Two new strategic approaches, when properly combined, allow managers to leverage their companies’ skills and resources well beyond levels available with other strategies:
- Concentrate the firm’s own resources on a set of “core competencies” where it can achieve definable preeminence and provide unique value for customers.1
- Strategically outsource other activities — including many traditionally considered integral to any company — for which the firm has neither a critical strategic need nor special capabilities.2
The benefits of successfully combining the two approaches are significant. Managers leverage their company’s resources in four ways. First, they maximize returns on internal resources by concentrating investments and energies on what the enterprise does best. Second, well-developed core competencies provide formidable barriers against present and future competitors that seek to expand into the company’s areas of interest, thus facilitating and protecting the strategic advantages of market share. Third, perhaps the greatest leverage of all is the full utilization of external suppliers’ investments, innovations, and specialized professional capabilities that would be prohibitively expensive or even impossible to duplicate internally. Fourth, in rapidly changing marketplaces and technological situations, this joint strategy decreases risks, shortens cycle times, lowers investments, and creates better responsiveness to customer needs.
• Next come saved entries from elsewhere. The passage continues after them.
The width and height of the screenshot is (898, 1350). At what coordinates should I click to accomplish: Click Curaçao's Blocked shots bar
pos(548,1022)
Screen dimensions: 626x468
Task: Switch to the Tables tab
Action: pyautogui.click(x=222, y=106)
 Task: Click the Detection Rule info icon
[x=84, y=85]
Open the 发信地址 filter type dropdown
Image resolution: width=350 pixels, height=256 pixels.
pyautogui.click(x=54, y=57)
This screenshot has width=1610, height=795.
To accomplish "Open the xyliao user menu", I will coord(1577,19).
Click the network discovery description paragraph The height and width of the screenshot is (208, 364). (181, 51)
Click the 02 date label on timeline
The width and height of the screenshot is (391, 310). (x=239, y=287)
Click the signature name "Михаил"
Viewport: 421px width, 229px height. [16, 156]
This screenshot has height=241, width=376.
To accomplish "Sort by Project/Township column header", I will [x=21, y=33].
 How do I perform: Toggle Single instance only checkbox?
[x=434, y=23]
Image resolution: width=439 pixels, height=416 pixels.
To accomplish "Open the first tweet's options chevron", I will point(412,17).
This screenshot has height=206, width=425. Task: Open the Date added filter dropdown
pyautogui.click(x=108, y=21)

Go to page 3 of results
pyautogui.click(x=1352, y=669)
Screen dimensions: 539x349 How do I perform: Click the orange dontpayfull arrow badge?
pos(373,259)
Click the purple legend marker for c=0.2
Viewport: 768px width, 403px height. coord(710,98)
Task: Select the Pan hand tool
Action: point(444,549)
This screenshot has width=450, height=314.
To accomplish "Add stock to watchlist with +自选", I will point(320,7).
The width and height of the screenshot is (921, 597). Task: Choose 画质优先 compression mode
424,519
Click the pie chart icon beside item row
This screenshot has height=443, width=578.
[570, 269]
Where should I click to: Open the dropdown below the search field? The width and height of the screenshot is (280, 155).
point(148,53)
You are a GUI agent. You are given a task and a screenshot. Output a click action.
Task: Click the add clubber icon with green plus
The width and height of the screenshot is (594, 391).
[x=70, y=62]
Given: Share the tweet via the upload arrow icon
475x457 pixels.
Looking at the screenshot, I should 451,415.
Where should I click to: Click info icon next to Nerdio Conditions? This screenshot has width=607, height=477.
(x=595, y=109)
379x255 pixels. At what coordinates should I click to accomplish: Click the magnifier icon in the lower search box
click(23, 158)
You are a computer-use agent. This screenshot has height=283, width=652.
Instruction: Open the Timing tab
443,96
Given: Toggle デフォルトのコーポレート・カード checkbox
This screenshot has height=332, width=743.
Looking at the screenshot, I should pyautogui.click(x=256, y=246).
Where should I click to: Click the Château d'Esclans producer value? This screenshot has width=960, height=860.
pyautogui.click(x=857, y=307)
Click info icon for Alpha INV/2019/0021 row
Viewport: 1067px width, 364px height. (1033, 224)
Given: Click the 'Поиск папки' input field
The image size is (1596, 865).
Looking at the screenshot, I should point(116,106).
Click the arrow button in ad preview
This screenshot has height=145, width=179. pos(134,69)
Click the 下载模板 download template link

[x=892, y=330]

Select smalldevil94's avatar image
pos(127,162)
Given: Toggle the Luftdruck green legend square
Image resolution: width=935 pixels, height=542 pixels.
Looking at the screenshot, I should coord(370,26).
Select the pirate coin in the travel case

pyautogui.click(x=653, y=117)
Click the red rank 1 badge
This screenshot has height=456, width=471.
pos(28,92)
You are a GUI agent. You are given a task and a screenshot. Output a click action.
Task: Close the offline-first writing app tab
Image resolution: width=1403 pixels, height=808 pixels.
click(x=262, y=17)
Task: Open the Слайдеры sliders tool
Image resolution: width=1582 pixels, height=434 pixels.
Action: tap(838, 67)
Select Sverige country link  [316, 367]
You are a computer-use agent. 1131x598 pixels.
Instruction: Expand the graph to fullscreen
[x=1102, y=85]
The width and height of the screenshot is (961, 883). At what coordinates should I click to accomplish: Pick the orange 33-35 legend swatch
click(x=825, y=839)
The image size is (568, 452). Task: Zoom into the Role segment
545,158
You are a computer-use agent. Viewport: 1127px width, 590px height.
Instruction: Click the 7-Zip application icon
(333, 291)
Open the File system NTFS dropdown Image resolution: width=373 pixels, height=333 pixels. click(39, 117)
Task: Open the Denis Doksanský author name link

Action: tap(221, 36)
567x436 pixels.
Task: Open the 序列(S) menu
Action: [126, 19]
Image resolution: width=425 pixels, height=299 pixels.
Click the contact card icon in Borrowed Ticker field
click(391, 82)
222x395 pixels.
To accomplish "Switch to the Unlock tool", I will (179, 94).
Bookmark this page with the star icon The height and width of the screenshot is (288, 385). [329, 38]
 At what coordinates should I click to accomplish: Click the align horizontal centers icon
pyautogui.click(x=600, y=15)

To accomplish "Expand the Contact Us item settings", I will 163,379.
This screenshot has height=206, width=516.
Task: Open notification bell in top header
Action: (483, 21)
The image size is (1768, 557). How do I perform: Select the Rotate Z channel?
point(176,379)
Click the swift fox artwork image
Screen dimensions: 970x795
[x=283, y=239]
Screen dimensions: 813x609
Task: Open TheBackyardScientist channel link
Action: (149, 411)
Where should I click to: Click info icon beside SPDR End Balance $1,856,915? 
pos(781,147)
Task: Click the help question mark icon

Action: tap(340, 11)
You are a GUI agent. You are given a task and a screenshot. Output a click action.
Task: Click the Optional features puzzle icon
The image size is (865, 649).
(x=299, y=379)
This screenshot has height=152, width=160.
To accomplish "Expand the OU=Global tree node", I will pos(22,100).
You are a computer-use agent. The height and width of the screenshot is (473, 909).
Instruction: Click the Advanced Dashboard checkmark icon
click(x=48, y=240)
Two examples from our studies of Australian and U.S. companies illustrate our point:
- Nike, Inc., is the largest supplier of athletic shoes in the world. Yet it outsources 100 percent of its shoe production and manufactures only key technical components of its “Nike Air” system. Athletic footwear is technology- and fashion-intensive, requiring high flexibility at both the production and marketing levels. Nike creates maximum value by concentrating on preproduction (research and development) and postproduction activities (marketing, distribution, and sales) linked together by perhaps the best marketing information system in the industry. Using a carefully developed, on-site “expatriate” program to coordinate its foreign-based suppliers, Nike even outsourced the advertising component of its marketing program to Wieden & Kennedy, whose creative efforts drove Nike to the top of the product recognition scale. Nike grew at a compounded 20 percent growth rate and earned a 31 percent ROE for its shareholders through most of the past decade.
- Knowing it could not be the best at making chips, boxes, monitors, cables, keyboards, and so on for its explosively successful Apple II, Apple Computer outsourced 70 percent of its manufacturing costs and components.